Why $\dim U+\dim U^\perp=\dim V$? Let $V$ be a vector space. Given $U\le V$, define $U^\perp=\{f\in V^\ast\mid f(u)=0\,,\;\forall u\in U\}$ and given $W\le V^\ast$, define $W^\perp=\{u\in V\mid f(u)=0\;,\;\forall f\in W\}$. This defines a Galois connection between subspaces of $V$ and subspaces of $V^\ast$. If $V$ is finite dimensional, why is $\dim U+\dim U^\perp=\dim V$? Unfortunately, I am not very comfortable with linear algebra. Any hint will be appreciated.
 A: Suppose $V$ is finite dimensional, and let $n=dim(V)$, clearly also $V^*$ has dimension $n$ since it is its dual space, and let $m=dim(U)$. Fix a basis $\{v_1,...,v_m\}$ for $U$ and let $\mathcal{B}=\{v_1,..,v_m,..v_{m+1}...,v_n\}$ a basis for $V$. Denote with $\{v_1^*,...,v_n^*\}$ the dual basis for $V^*$; so: $v_j^*(v_i)=\delta_{ij}$ where $\delta_{ij}$ is the Kronecker's delta. 
Let $v\in V$, in coordinates $v=\sum_{i=1}^n a_iv_i$, and let $f\in V^*$; $f=\sum_{j=1}^n b_jv_j^*$; then
$$ f(v)=\sum_{i,j=1}^n a_ib_jv_j^*(v_i). \quad (1)$$
If $u\in U<V$ then $u=\sum_{i=1}^m a_iv_i+0v_{m+1}+...+0v_n$ (obviously); suppose now $f\in U^{\perp}$; then $f(u)=0$ for every $u\in U$, so by the equality above (1)
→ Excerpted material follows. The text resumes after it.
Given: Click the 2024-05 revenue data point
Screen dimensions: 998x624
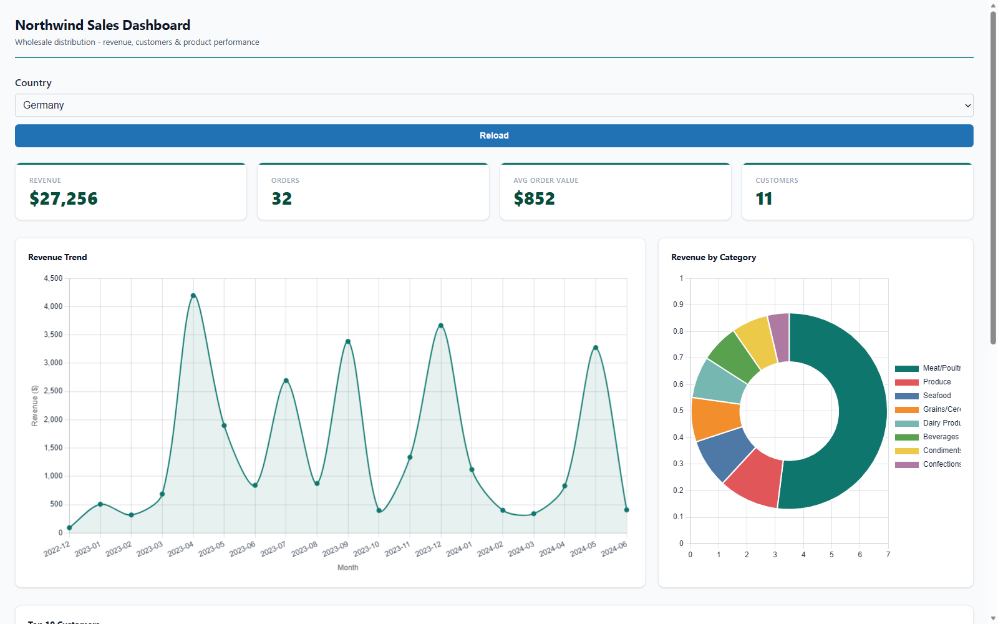Looking at the screenshot, I should tap(596, 348).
$$f(u)=\sum_{i,j=1}^n a_ib_jv_j^*(v_i)=\sum_{i,j=1}^m a_ib_jv_j^*(v_i)=0 \quad (2)$$
now; $v_j^*(v_i)=0$ if $j>m$ for every $i$, on the other hand, since $v_j^*(v_i)=\delta_{ij}$ when $j\le m$ and the equality (2) hold for every $u\in U$ this means that $b_j=0$ if $j\le m$; in other words
$$f=\sum_{j=m+1}^n b_jv_j^*.$$
Then $f\in U^{\perp}$ iff is a linear combination of $\{v_{m+1}^*,...,v_n^*\}$, this imply that the dimension of $U^{\perp}$ is $n-m$; then
$$dim(U)+dim(U^{\perp})=m+n-m=n=dim(V).$$